▸ **Exercise requirements**
What follows is a set of entries. Repeat them exactly, but not their pictures.
--*--
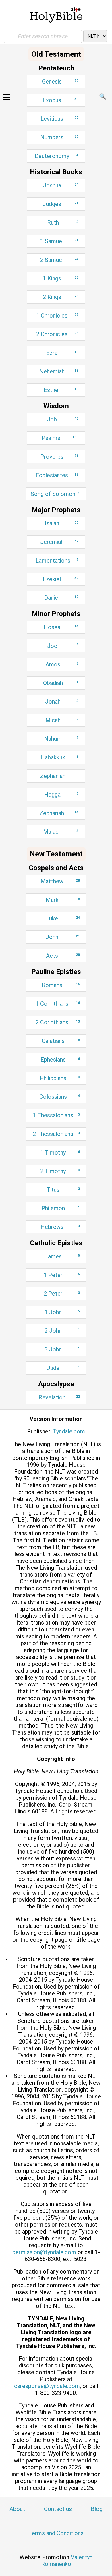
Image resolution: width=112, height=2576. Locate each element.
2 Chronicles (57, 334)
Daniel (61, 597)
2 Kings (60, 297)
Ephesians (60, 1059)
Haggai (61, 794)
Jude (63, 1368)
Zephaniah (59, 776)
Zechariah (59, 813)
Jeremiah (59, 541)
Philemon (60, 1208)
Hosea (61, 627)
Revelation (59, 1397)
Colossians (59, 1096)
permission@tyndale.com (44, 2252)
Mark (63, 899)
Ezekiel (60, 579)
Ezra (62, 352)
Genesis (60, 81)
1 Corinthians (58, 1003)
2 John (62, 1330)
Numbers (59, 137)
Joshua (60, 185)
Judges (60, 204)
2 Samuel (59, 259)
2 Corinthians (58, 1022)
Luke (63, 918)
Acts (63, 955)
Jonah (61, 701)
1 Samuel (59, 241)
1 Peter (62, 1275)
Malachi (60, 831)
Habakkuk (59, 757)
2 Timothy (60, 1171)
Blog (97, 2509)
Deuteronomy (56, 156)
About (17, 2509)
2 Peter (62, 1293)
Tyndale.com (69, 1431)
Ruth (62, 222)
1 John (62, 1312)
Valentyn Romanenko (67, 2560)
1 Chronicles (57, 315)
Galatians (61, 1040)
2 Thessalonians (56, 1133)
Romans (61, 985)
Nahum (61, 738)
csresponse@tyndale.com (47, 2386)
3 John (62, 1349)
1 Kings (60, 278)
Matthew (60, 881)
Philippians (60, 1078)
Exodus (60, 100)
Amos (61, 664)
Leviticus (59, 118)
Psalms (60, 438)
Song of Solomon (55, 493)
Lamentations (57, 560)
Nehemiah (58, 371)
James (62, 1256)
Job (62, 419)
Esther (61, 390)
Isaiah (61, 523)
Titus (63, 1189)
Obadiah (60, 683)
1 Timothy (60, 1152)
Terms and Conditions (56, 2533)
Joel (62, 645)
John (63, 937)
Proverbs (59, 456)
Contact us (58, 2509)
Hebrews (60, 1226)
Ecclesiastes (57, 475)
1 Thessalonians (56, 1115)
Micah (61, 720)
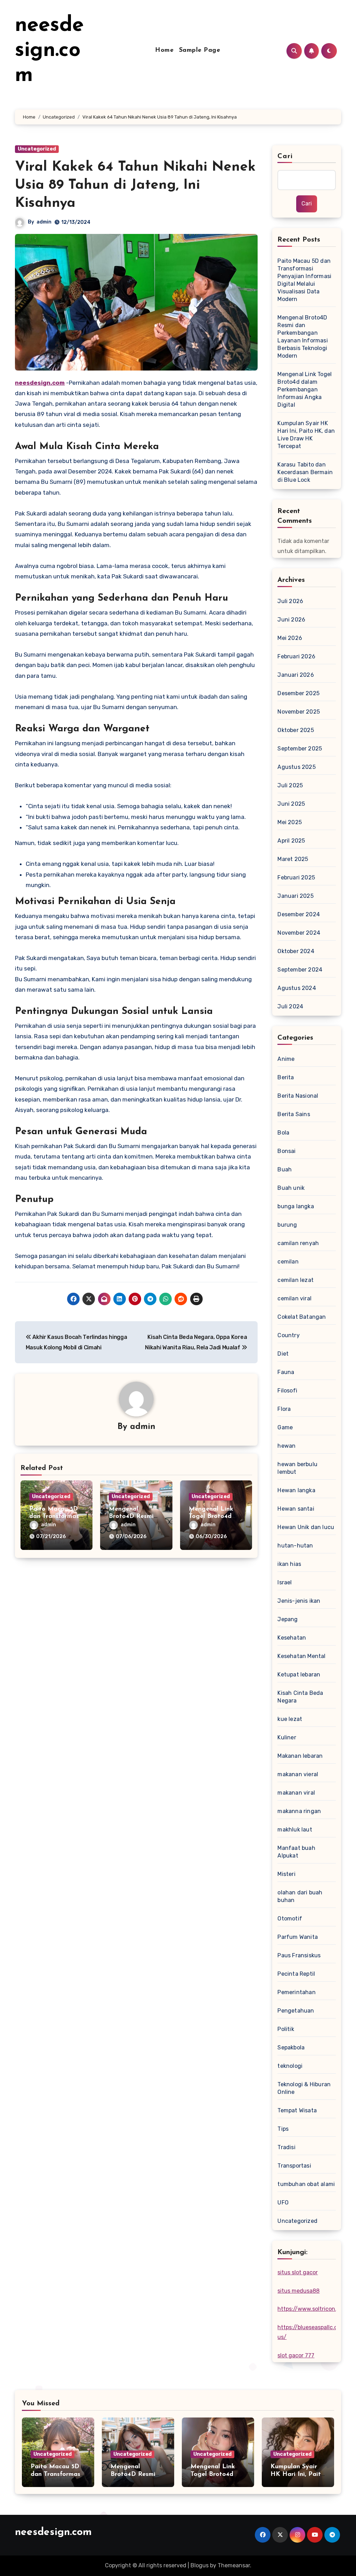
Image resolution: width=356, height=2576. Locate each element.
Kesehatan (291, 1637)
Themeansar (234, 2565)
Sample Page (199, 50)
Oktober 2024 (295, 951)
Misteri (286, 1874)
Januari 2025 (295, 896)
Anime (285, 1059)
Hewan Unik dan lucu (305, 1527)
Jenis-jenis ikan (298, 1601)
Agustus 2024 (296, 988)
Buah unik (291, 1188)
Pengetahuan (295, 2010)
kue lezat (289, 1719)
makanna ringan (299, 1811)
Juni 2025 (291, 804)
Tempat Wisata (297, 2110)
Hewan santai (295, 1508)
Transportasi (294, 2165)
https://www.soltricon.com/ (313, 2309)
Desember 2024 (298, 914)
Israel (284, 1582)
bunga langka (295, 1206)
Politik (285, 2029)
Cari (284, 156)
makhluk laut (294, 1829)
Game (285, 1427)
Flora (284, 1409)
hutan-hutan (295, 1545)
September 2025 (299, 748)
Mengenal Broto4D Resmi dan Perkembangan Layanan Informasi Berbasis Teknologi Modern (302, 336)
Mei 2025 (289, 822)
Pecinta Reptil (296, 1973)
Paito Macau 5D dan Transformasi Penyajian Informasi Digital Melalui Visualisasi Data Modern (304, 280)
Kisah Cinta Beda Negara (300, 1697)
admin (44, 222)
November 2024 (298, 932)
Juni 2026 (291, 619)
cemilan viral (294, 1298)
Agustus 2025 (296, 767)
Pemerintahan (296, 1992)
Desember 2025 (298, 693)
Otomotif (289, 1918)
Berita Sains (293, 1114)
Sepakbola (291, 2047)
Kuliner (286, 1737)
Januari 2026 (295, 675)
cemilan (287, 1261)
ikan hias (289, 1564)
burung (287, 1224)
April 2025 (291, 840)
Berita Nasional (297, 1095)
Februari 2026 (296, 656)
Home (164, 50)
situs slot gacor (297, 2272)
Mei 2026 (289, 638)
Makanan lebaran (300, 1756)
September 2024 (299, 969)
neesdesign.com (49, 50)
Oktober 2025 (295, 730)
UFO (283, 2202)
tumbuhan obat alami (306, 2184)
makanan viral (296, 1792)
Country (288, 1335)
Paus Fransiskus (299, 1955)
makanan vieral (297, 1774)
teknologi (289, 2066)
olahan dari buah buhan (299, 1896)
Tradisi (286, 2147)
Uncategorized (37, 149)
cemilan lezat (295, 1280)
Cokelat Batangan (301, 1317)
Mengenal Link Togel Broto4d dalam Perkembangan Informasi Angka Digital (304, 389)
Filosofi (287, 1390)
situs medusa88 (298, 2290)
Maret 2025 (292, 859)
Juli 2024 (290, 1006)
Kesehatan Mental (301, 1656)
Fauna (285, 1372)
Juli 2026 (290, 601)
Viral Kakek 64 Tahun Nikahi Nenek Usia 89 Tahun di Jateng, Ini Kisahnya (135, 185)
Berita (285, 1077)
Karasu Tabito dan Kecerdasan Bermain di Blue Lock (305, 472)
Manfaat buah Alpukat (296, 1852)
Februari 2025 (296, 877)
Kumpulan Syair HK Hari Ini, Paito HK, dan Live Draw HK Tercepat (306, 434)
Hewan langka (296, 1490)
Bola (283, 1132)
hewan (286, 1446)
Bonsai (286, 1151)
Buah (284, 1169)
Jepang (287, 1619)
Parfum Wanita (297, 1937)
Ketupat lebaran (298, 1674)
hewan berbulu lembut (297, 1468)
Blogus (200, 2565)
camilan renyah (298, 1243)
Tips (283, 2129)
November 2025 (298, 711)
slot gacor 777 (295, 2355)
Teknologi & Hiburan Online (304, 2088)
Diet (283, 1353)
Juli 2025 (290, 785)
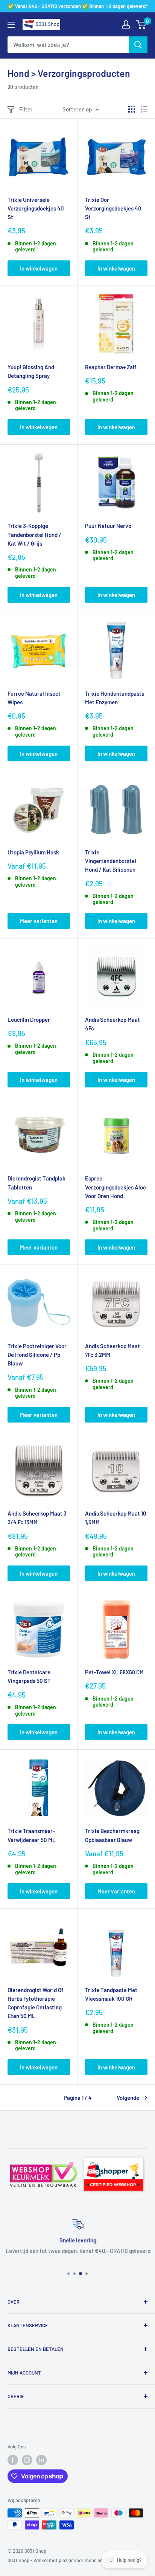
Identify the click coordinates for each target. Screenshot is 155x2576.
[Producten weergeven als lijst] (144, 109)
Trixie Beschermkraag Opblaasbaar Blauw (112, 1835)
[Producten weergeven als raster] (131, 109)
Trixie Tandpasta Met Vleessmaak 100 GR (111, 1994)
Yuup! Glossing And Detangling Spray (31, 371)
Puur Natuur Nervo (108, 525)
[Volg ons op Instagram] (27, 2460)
--*--
▸ **Answer box**
Image resolution: width=112, height=2576. Locate each element.
2 Chronicles (57, 334)
Daniel (61, 597)
2 Kings (60, 297)
Ephesians (60, 1059)
Haggai (61, 794)
Jude (63, 1368)
Zephaniah (59, 776)
Zechariah (59, 813)
Jeremiah (59, 541)
Philemon (60, 1208)
Hosea (61, 627)
Revelation (59, 1397)
Colossians (59, 1096)
permission@tyndale.com (44, 2252)
Mark (63, 899)
Ezekiel (60, 579)
Ezra (62, 352)
Genesis (60, 81)
1 Corinthians (58, 1003)
2 John (62, 1330)
Numbers (59, 137)
Joshua (60, 185)
Judges (60, 204)
2 Samuel (59, 259)
2 Corinthians (58, 1022)
Luke (63, 918)
Acts (63, 955)
Jonah (61, 701)
1 Samuel (59, 241)
1 Peter (62, 1275)
Malachi (60, 831)
Habakkuk (59, 757)
2 Timothy (60, 1171)
Blog (97, 2509)
Deuteronomy (56, 156)
About (17, 2509)
2 Peter (62, 1293)
Tyndale.com (69, 1431)
Ruth (62, 222)
1 John (62, 1312)
Valentyn Romanenko (67, 2560)
1 Chronicles (57, 315)
Galatians (61, 1040)
2 Thessalonians (56, 1133)
Romans (61, 985)
Nahum (61, 738)
csresponse@tyndale.com (47, 2386)
3 John (62, 1349)
1 Kings (60, 278)
Matthew (60, 881)
Philippians (60, 1078)
Exodus (60, 100)
Amos (61, 664)
Leviticus (59, 118)
Psalms (60, 438)
Song of Solomon (55, 493)
Lamentations (57, 560)
Nehemiah (58, 371)
James (62, 1256)
Job (62, 419)
Esther (61, 390)
Isaiah (61, 523)
Titus (63, 1189)
Obadiah (60, 683)
1 Timothy (60, 1152)
Terms and Conditions (56, 2533)
Joel (62, 645)
John (63, 937)
Proverbs (59, 456)
Contact us (58, 2509)
Hebrews (60, 1226)
Ecclesiastes (57, 475)
1 Thessalonians (56, 1115)
Micah (61, 720)
Image resolution: width=356, height=2576. Locate each element.
Kesehatan (291, 1637)
Themeansar (234, 2565)
Sample Page (199, 50)
Oktober 2024 (295, 951)
Misteri (286, 1874)
Januari 2025 (295, 896)
Anime (285, 1059)
Hewan Unik dan lucu (305, 1527)
Jenis-jenis ikan (298, 1601)
Agustus 2024 (296, 988)
Buah unik (291, 1188)
Pengetahuan (295, 2010)
kue lezat (289, 1719)
makanna ringan (299, 1811)
Juni 2025 (291, 804)
Tempat Wisata (297, 2110)
Hewan santai (295, 1508)
Transportasi (294, 2165)
https://www.soltricon.com/ (313, 2309)
Desember 2024 (298, 914)
Israel (284, 1582)
bunga langka (295, 1206)
Politik (285, 2029)
Cari (284, 156)
makhluk laut (294, 1829)
Game (285, 1427)
Flora (284, 1409)
hutan-hutan (295, 1545)
September 2025 (299, 748)
Mengenal Broto4D Resmi dan Perkembangan Layanan Informasi Berbasis Teknologi Modern (302, 336)
Mei 2025 (289, 822)
Pecinta Reptil (296, 1973)
Paito Macau 5D dan Transformasi Penyajian Informasi Digital Melalui Visualisasi Data Modern (304, 280)
Kisah Cinta Beda Negara (300, 1697)
admin (44, 222)
November 2024 (298, 932)
Juni 2026 (291, 619)
cemilan viral (294, 1298)
Agustus 2025 (296, 767)
Pemerintahan (296, 1992)
Desember 2025 (298, 693)
Otomotif (289, 1918)
Berita Sains (293, 1114)
Sepakbola (291, 2047)
Kuliner (286, 1737)
Januari 2026 (295, 675)
cemilan (287, 1261)
ikan hias (289, 1564)
burung (287, 1224)
April 2025 (291, 840)
Berita Nasional (297, 1095)
Februari 2026 (296, 656)
Home (164, 50)
situs slot gacor (297, 2272)
Mei 2026 (289, 638)
Makanan lebaran (300, 1756)
September 2024 (299, 969)
neesdesign.com (49, 50)
Oktober 2025 (295, 730)
UFO (283, 2202)
tumbuhan obat alami (306, 2184)
makanan viral (296, 1792)
Country (288, 1335)
Paus Fransiskus (299, 1955)
makanan vieral (297, 1774)
teknologi (289, 2066)
olahan dari buah buhan (299, 1896)
Tradisi (286, 2147)
Uncategorized (37, 149)
cemilan lezat (295, 1280)
Cokelat Batangan (301, 1317)
Mengenal Link Togel Broto4d dalam Perkembangan Informasi Angka Digital (304, 389)
Filosofi (287, 1390)
situs medusa88 (298, 2290)
Maret 2025 (292, 859)
Juli 2024 (290, 1006)
Kesehatan Mental (301, 1656)
Fauna (285, 1372)
Juli 2026 (290, 601)
Viral Kakek 64 Tahun Nikahi Nenek Usia 89 Tahun di Jateng, Ini Kisahnya (135, 185)
Berita (285, 1077)
Karasu Tabito dan Kecerdasan Bermain di Blue Lock (305, 472)
Manfaat buah Alpukat (296, 1852)
Februari 2025 (296, 877)
Kumpulan Syair HK Hari Ini, Paito HK, dan Live Draw HK Tercepat (306, 434)
Hewan langka (296, 1490)
Bola (283, 1132)
hewan (286, 1446)
Bonsai (286, 1151)
Buah (284, 1169)
Jepang (287, 1619)
Parfum Wanita (297, 1937)
Ketupat lebaran (298, 1674)
hewan berbulu lembut (297, 1468)
Blogus (200, 2565)
camilan renyah (298, 1243)
Tips (283, 2129)
November 2025 (298, 711)
slot gacor 777 (295, 2355)
Teknologi & Hiburan Online (304, 2088)
Diet (283, 1353)
Juli 2025 (290, 785)
Identify the click coordinates for each target. Screenshot is 155x2576.
[Producten weergeven als lijst] (144, 109)
Trixie Beschermkraag Opblaasbaar Blauw (112, 1835)
[Producten weergeven als raster] (131, 109)
Trixie Tandpasta Met Vleessmaak 100 GR (111, 1994)
Yuup! Glossing And Detangling Spray (31, 371)
Puur Natuur Nervo (108, 525)
[Volg ons op Instagram] (27, 2460)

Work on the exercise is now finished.